* start Information shown *

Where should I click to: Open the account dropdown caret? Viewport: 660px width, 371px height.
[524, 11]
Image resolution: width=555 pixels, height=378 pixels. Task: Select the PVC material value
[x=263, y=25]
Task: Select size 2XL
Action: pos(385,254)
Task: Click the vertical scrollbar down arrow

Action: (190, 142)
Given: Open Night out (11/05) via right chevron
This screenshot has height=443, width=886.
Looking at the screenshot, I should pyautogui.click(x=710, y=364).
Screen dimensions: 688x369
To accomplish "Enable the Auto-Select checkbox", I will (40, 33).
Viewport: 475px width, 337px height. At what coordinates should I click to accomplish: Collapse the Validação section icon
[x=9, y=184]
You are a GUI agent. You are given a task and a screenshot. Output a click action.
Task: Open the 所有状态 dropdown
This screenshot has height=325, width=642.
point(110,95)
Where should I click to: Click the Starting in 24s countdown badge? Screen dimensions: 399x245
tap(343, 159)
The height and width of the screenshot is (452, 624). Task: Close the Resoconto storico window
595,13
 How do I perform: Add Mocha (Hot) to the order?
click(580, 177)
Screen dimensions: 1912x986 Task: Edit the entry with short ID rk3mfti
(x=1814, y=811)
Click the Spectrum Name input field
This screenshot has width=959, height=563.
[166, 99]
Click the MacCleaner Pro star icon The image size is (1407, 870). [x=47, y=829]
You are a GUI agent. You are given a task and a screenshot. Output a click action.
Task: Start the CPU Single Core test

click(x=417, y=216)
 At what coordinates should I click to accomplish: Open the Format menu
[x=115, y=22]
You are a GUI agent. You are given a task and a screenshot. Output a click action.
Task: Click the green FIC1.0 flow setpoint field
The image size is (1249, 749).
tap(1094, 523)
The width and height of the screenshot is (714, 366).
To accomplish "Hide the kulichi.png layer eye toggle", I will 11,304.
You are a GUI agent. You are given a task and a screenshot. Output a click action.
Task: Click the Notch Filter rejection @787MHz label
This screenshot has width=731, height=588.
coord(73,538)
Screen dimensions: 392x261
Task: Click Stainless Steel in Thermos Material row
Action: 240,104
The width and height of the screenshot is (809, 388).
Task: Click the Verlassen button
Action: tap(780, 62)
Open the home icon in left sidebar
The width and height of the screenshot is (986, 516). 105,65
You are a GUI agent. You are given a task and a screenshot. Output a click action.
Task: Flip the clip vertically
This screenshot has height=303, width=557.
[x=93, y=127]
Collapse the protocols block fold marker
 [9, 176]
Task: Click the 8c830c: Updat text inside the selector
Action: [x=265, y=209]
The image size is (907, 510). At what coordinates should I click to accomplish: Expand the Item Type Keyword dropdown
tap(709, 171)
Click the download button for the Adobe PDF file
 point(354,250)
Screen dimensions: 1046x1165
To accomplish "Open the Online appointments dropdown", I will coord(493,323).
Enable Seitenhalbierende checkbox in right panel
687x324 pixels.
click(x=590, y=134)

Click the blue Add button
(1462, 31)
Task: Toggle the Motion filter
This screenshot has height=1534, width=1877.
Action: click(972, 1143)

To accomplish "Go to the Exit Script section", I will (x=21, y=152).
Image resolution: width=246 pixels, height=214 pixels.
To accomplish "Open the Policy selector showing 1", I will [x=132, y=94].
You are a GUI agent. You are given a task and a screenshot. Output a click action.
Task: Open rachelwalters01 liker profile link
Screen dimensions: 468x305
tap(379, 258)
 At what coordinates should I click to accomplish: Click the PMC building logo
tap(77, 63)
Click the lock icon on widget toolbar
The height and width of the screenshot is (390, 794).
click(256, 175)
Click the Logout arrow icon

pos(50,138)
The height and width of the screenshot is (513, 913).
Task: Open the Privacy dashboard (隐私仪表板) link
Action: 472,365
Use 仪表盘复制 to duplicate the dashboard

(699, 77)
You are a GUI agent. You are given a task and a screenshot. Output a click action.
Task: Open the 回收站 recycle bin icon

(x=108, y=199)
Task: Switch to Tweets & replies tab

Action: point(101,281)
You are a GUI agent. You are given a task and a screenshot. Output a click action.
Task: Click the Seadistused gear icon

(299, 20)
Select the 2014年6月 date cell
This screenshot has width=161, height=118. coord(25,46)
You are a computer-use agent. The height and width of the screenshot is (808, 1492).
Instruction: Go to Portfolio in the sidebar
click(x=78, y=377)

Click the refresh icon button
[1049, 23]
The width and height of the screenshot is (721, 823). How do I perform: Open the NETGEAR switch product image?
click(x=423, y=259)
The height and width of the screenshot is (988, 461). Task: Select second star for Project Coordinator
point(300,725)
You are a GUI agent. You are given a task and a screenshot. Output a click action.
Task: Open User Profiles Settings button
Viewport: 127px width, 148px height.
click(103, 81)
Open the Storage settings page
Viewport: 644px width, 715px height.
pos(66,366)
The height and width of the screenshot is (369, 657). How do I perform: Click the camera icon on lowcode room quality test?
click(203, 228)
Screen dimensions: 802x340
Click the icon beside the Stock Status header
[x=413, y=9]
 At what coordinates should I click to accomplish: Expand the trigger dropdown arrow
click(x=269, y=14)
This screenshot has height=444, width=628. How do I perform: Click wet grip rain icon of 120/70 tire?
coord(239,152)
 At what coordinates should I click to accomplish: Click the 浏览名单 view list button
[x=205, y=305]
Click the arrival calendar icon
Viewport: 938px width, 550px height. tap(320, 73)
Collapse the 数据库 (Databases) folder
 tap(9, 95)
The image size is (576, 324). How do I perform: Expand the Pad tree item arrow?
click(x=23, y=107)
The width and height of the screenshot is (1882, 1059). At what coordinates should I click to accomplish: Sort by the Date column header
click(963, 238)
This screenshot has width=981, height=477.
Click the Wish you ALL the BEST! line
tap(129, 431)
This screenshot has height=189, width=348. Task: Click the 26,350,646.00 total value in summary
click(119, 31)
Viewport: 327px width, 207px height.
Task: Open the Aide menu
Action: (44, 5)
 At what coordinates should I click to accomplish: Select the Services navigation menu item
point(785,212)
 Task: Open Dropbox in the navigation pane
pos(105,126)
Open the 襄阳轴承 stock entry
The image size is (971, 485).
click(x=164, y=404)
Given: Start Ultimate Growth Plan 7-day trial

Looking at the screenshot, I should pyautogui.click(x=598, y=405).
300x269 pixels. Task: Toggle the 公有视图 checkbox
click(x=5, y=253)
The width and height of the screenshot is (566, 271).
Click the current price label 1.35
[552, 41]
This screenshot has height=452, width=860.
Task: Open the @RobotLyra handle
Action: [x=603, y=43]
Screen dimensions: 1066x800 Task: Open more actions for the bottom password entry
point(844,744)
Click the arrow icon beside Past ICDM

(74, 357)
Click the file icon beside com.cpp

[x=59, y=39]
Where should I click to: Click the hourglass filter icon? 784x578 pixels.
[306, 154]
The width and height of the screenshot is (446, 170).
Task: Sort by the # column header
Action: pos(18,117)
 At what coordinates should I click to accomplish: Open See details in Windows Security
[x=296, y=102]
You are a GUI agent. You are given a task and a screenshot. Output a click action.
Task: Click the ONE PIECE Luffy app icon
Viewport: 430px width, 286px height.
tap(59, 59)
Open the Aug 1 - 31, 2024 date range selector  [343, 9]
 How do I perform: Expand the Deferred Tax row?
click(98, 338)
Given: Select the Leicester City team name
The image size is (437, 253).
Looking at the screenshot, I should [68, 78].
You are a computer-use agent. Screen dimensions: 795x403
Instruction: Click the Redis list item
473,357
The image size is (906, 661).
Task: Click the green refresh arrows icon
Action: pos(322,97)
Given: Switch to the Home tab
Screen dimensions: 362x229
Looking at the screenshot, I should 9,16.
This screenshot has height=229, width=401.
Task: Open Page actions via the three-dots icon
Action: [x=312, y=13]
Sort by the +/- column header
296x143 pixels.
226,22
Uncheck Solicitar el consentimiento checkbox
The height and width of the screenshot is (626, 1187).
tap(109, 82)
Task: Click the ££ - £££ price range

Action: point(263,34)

* end Information shown *

*Exercise task*
Rewrite the records from the line with "Open the Storage settings page" up to and including the line with "should pyautogui.click(x=598, y=405).", replacing "Stock Status" with "Inventory Status" and leaving everything else unchanged.

*The reply*
Open the Storage settings page
Viewport: 644px width, 715px height.
pos(66,366)
The height and width of the screenshot is (369, 657). How do I perform: Click the camera icon on lowcode room quality test?
click(203, 228)
Screen dimensions: 802x340
Click the icon beside the Inventory Status header
[x=413, y=9]
 At what coordinates should I click to accomplish: Expand the trigger dropdown arrow
click(x=269, y=14)
This screenshot has height=444, width=628. How do I perform: Click wet grip rain icon of 120/70 tire?
coord(239,152)
 At what coordinates should I click to accomplish: Click the 浏览名单 view list button
[x=205, y=305]
Click the arrival calendar icon
Viewport: 938px width, 550px height. tap(320, 73)
Collapse the 数据库 (Databases) folder
 tap(9, 95)
The image size is (576, 324). How do I perform: Expand the Pad tree item arrow?
click(x=23, y=107)
The width and height of the screenshot is (1882, 1059). At what coordinates should I click to accomplish: Sort by the Date column header
click(963, 238)
This screenshot has width=981, height=477.
Click the Wish you ALL the BEST! line
tap(129, 431)
This screenshot has height=189, width=348. Task: Click the 26,350,646.00 total value in summary
click(119, 31)
Viewport: 327px width, 207px height.
Task: Open the Aide menu
Action: (44, 5)
 At what coordinates should I click to accomplish: Select the Services navigation menu item
point(785,212)
 Task: Open Dropbox in the navigation pane
pos(105,126)
Open the 襄阳轴承 stock entry
The image size is (971, 485).
click(x=164, y=404)
Given: Start Ultimate Growth Plan 7-day trial

Looking at the screenshot, I should pyautogui.click(x=598, y=405).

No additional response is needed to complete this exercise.